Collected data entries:
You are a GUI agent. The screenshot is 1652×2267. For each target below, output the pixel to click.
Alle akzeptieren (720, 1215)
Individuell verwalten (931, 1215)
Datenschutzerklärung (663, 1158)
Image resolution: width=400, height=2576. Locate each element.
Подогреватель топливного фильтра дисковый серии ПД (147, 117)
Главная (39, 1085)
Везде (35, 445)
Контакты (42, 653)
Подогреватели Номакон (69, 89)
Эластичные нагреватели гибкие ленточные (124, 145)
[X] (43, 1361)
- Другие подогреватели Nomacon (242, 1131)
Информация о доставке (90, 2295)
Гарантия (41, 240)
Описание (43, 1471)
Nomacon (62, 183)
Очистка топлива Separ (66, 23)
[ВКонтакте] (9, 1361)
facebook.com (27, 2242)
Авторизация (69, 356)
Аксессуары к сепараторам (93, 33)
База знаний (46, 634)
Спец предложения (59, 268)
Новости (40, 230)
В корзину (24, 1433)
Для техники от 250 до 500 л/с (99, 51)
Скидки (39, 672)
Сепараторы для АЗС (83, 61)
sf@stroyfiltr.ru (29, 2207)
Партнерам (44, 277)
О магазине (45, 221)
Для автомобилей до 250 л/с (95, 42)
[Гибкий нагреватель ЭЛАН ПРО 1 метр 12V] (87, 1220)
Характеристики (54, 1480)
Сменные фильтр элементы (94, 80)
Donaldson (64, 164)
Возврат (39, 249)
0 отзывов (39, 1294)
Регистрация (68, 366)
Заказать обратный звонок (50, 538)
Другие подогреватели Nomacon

What is needed: Only one stretch of the data is wanted: the lines from the one with "Для техники от 250 до 500 л/с (99, 51)" through the last, repeated exactly.

Final answer:
Для техники от 250 до 500 л/с (99, 51)
Скидки (39, 672)
Сепараторы для АЗС (83, 61)
sf@stroyfiltr.ru (29, 2207)
Партнерам (44, 277)
О магазине (45, 221)
Для автомобилей до 250 л/с (95, 42)
[Гибкий нагреватель ЭЛАН ПРО 1 метр 12V] (87, 1220)
Характеристики (54, 1480)
Сменные фильтр элементы (94, 80)
Donaldson (64, 164)
Возврат (39, 249)
0 отзывов (39, 1294)
Регистрация (68, 366)
Заказать обратный звонок (50, 538)
Другие подогреватели Nomacon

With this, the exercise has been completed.